For decades he, in the noble tradition of his stoic grandfather, Oklahoma Senator Thomas Pryor Gore, eloquently spoke truth in the face of power. When in 1933, FDR confiscated the people’s gold, Thomas Gore said, “Why that’s just plain stealing, isn’t it Mr. President?” Vidal confronted every presidential rogue’s administration, from Truman to Obama, with the same damning admonition concerning our essential rights and liberties, confiscated by the National Security State.

As our most distinguished man of letters, he produced a body of work unequaled in breadth and scope.

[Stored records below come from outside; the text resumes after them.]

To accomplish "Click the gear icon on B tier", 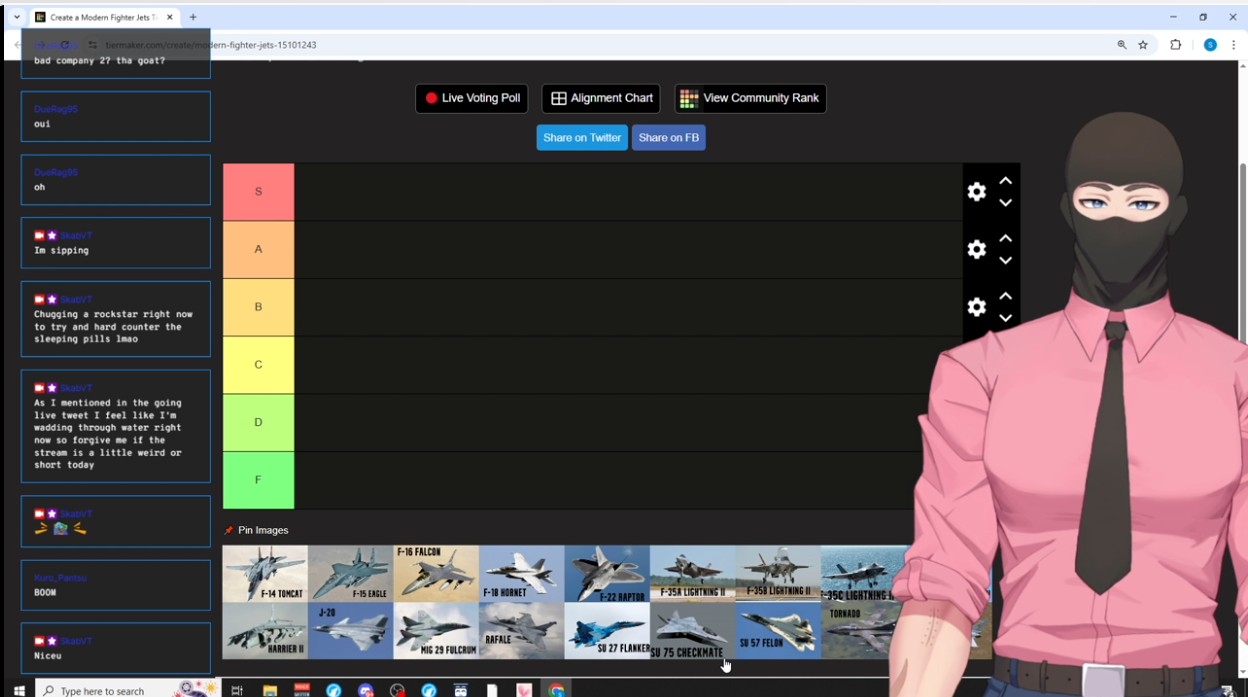I will click(976, 307).
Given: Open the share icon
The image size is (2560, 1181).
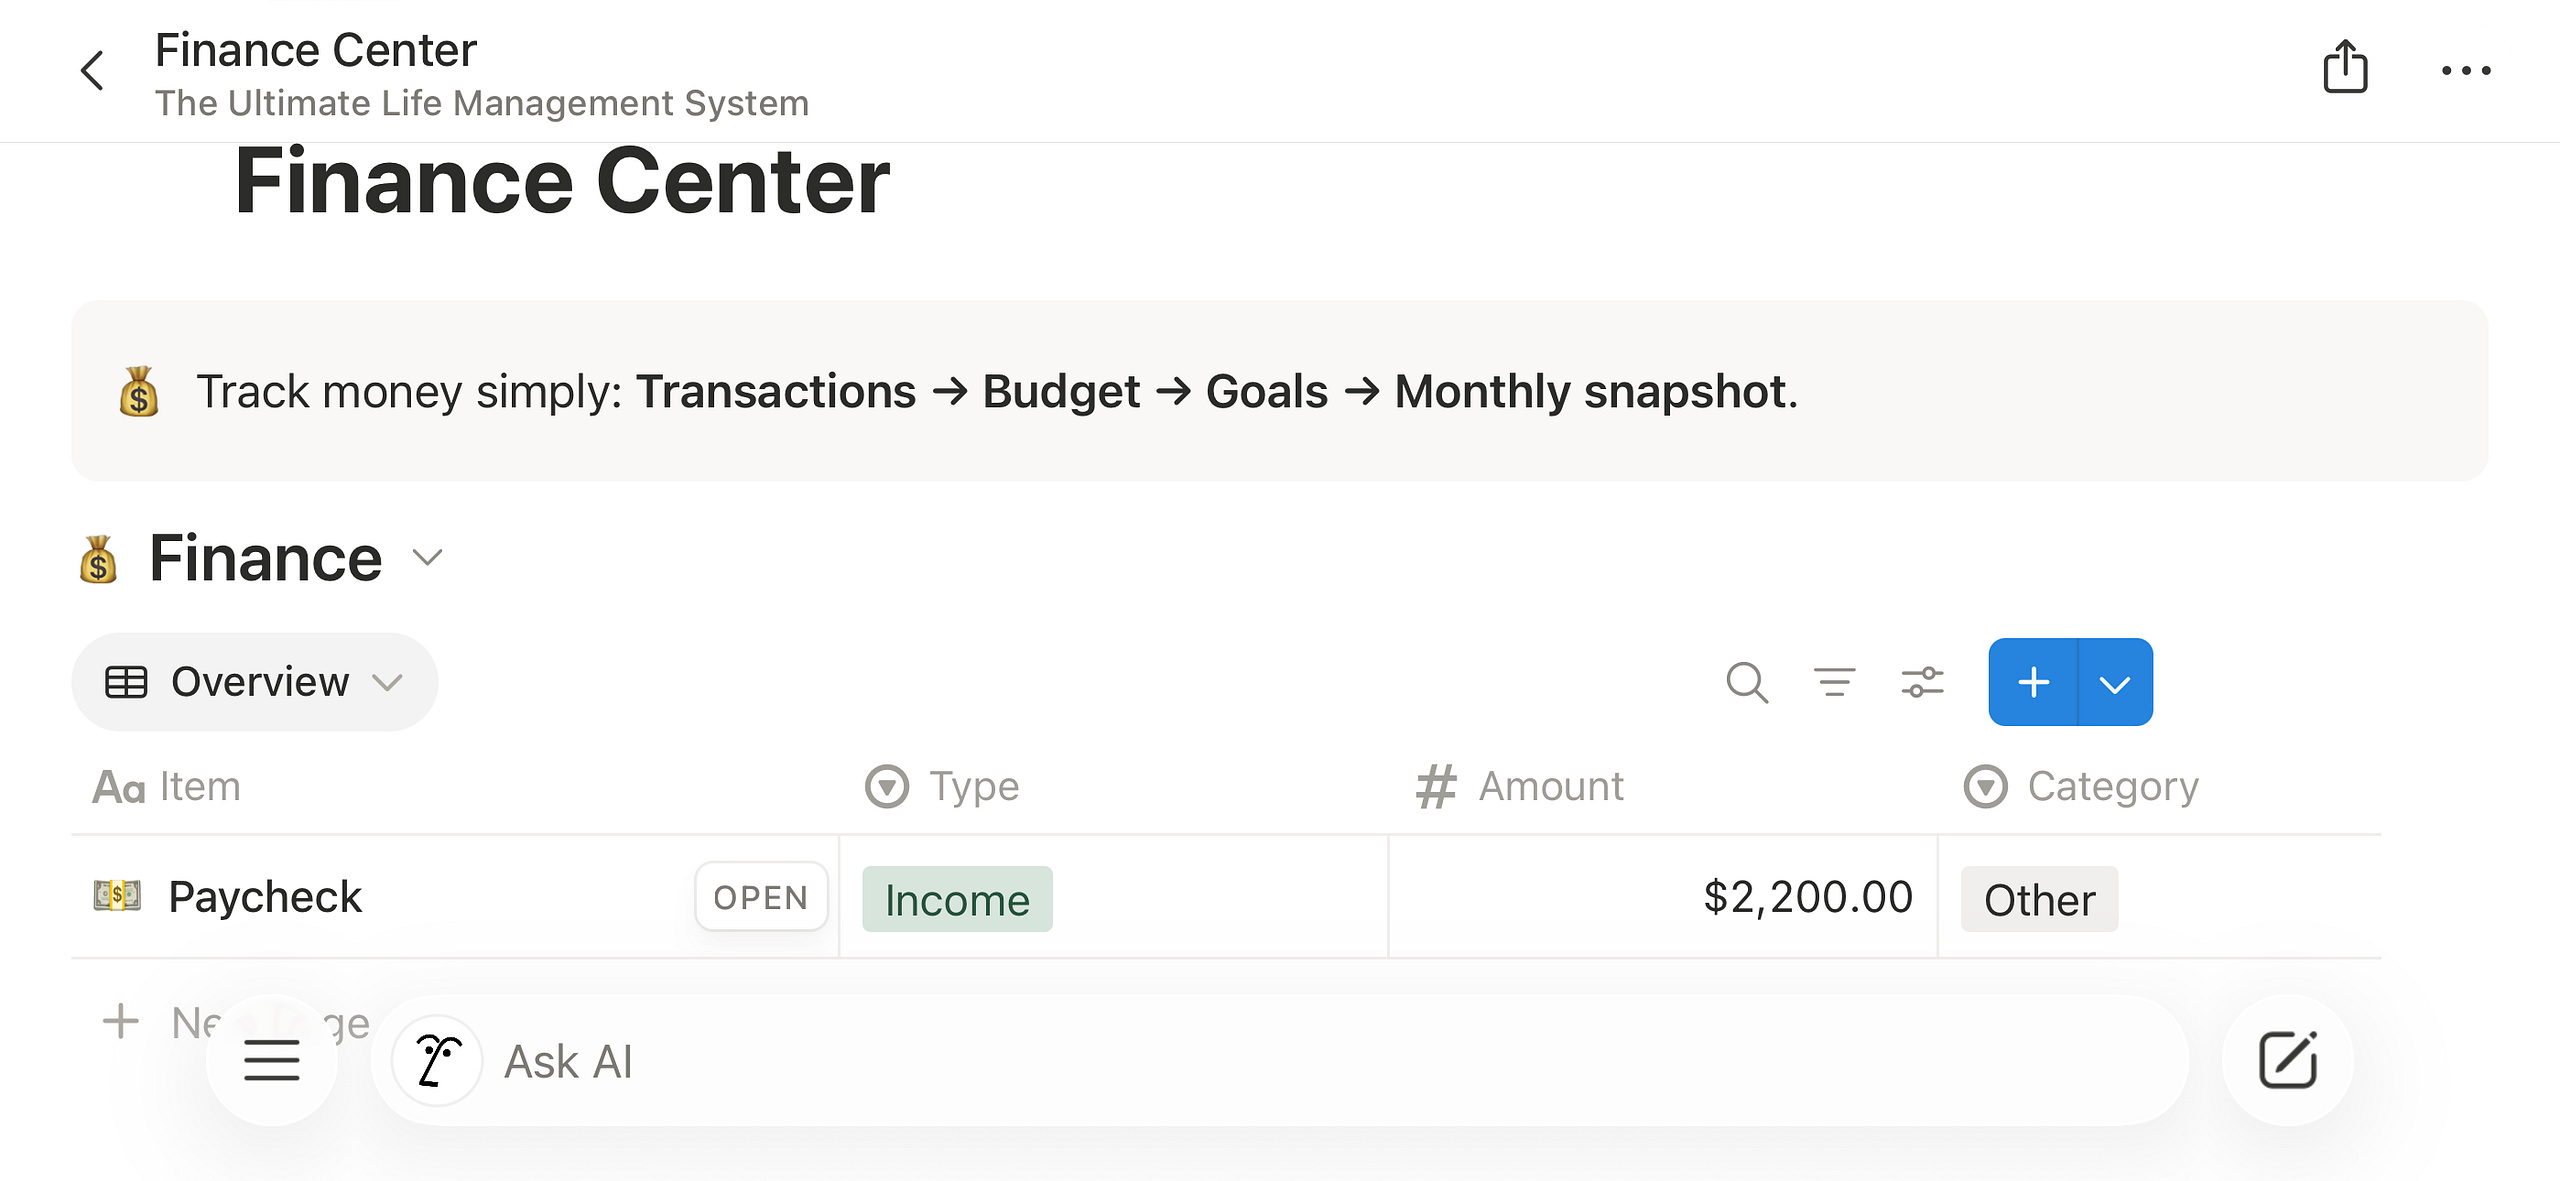Looking at the screenshot, I should (2345, 68).
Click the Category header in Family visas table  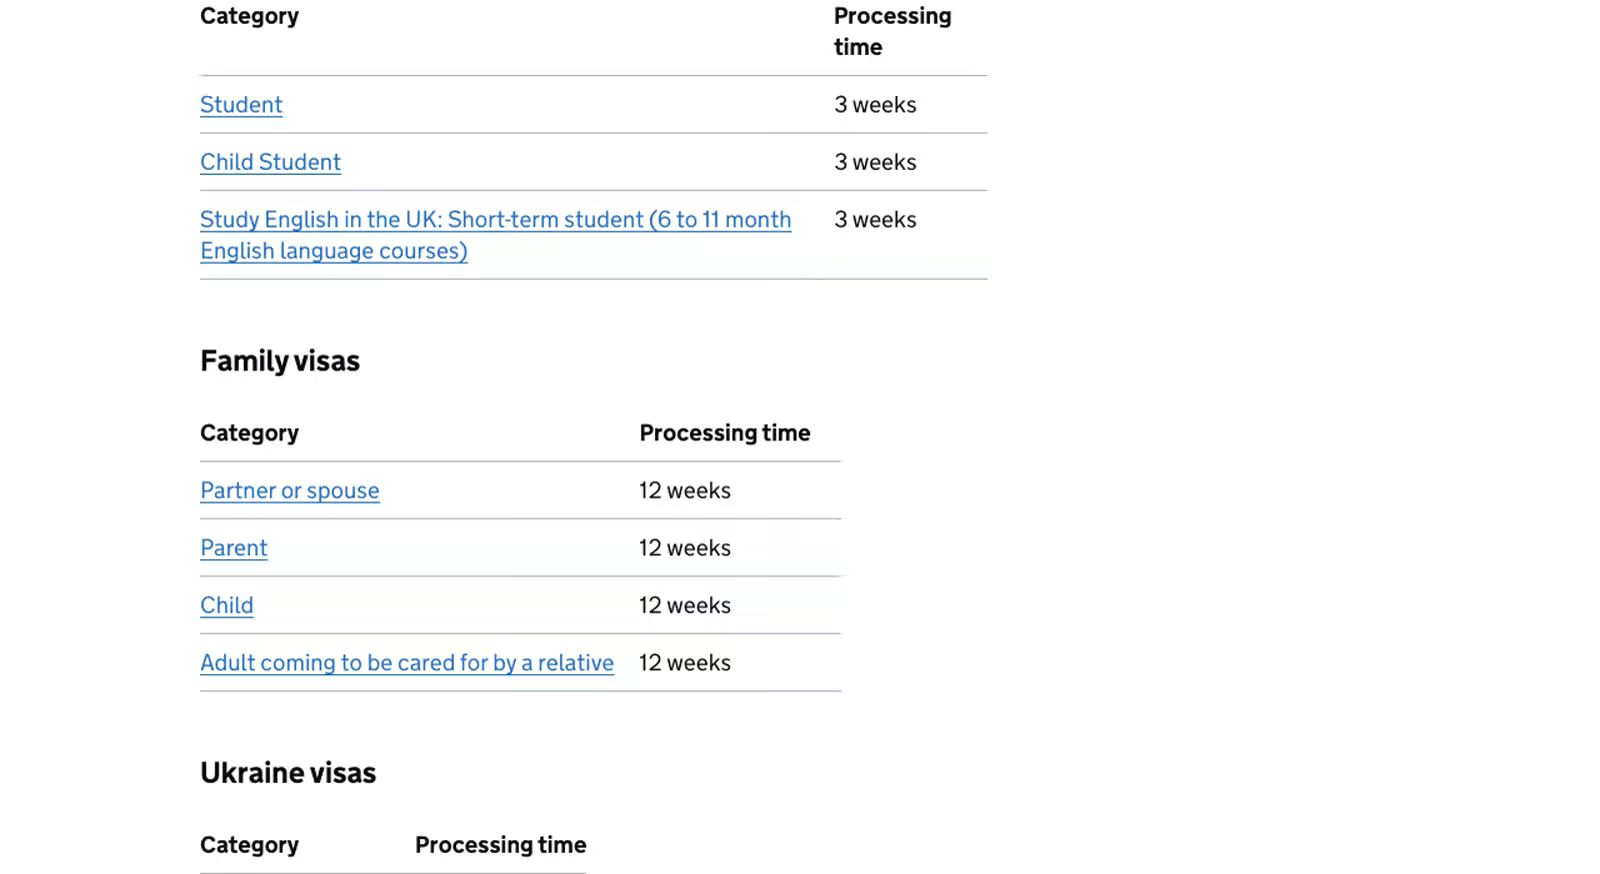tap(249, 432)
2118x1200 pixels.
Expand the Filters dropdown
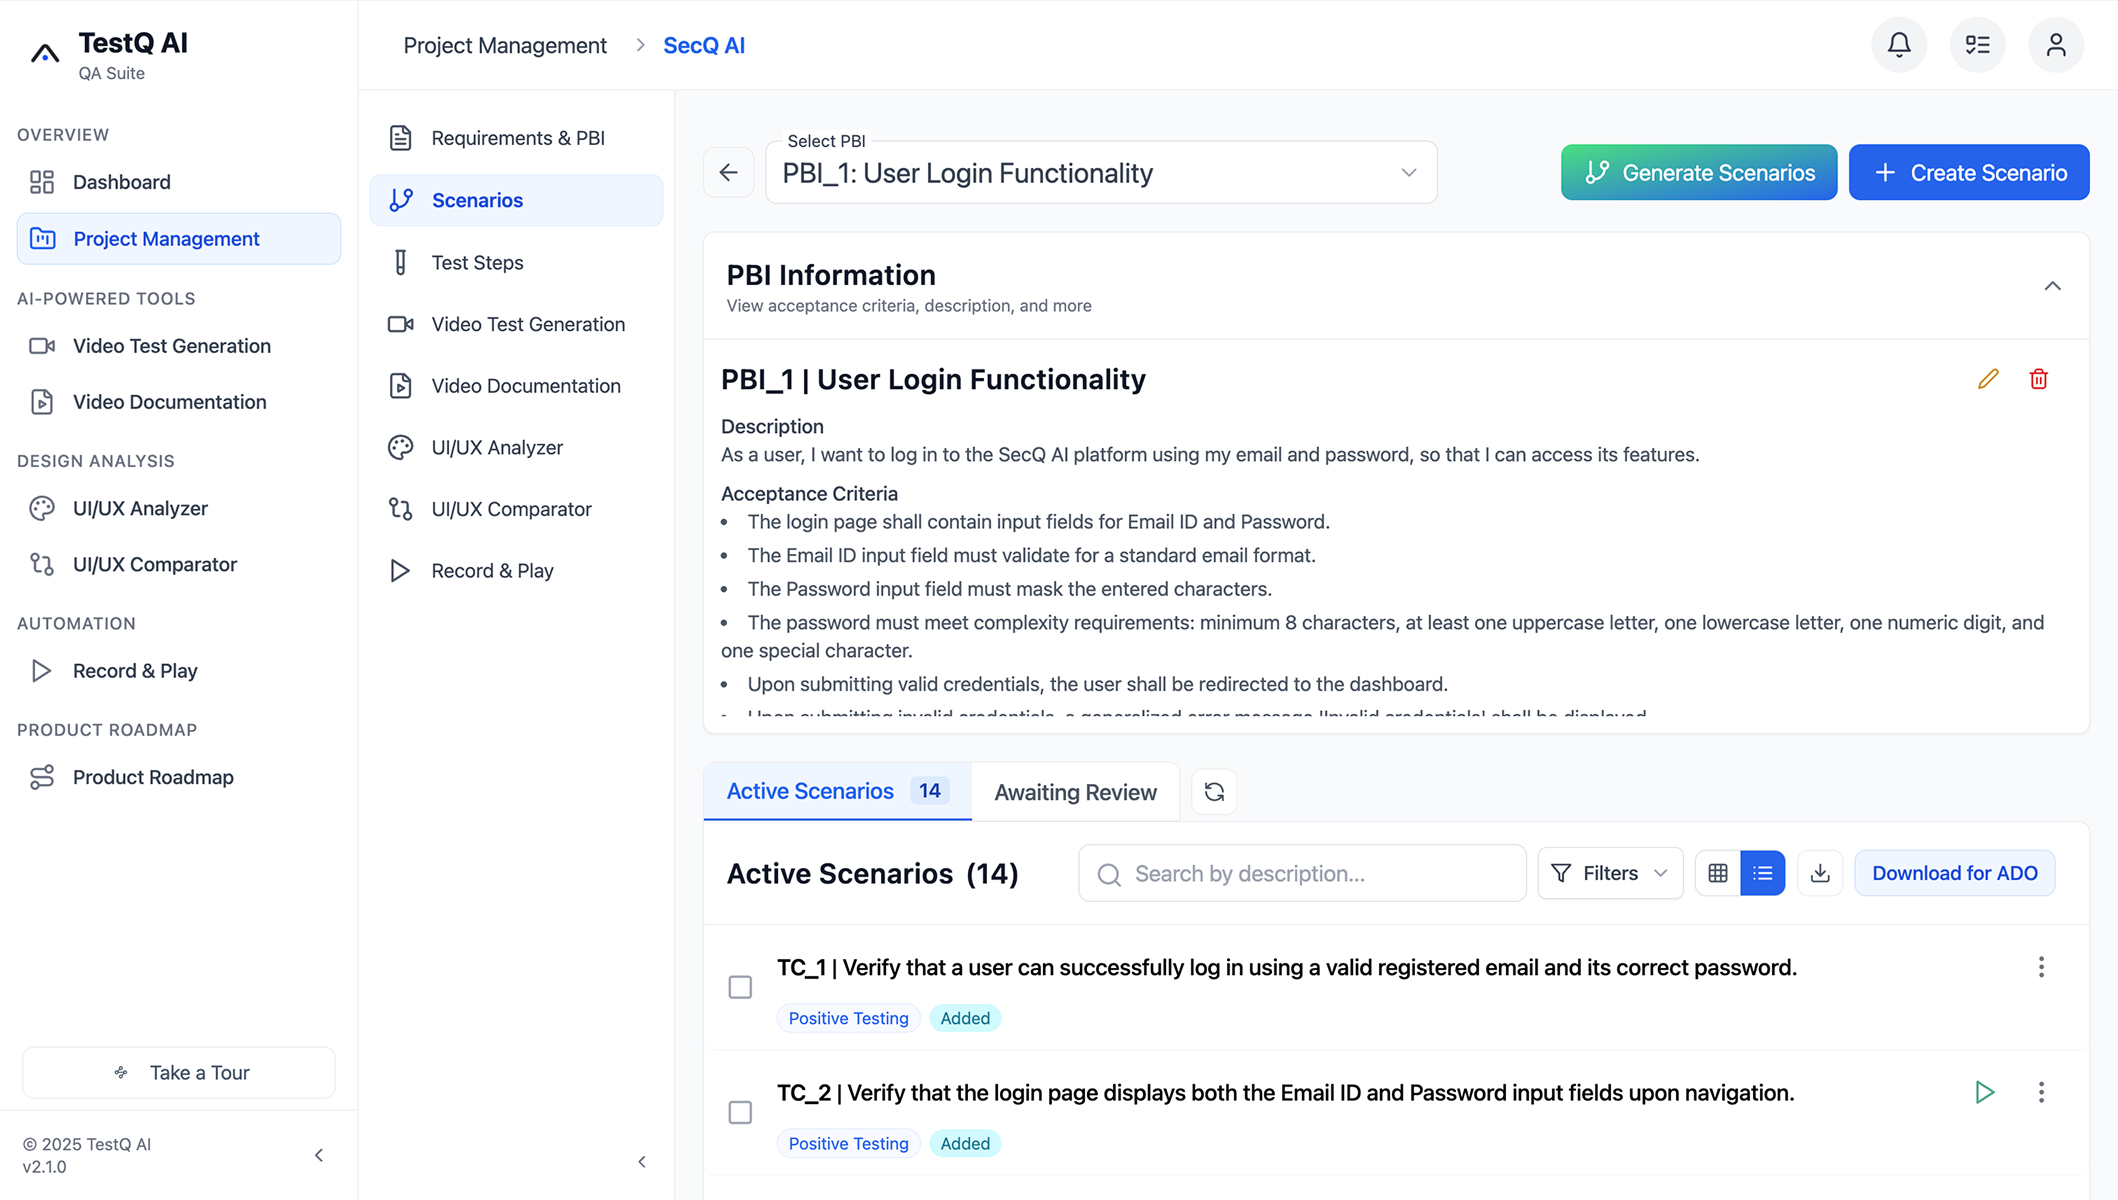[1610, 873]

In his last composition, Point to Point Navigation: A Memoir, which joins his earlier, Palimpsest: A Memoir, Vidal, with characteristic grace and acerbic poignancy, summed up his life, loves, tragedies, and triumphs — and that of the reckless, feckless civilization he saw dying before his fading eyes.

Once a rather conventional Left-Liberal critic of the American duopoly, Gore Vidal, in the late 1980s, metamorphed into a quixotic gentleman of the Old Right. As with his literary predecessor Albert Jay Nock, author of The Memoirs of a Superfluous Man, later-day expatriate Vidal lived much of his life abroad. This made him a more disinterested and reflective observer of the foibles and follies of American civilization, which he caustically labeled “the United States of Amnesia.”

And like his paleolibertarian forebear Garet Garrett, author of The People’s Pottage, Gore Vidal, in his brilliant essays and historical novels, cataloged the death of the American Republic and the rise of the Anglo-American imperial colossus, from the salad days of Teddy Roosevelt and Cecil Rhodes, to the Tofu era of George W. Bush and Tony Blair.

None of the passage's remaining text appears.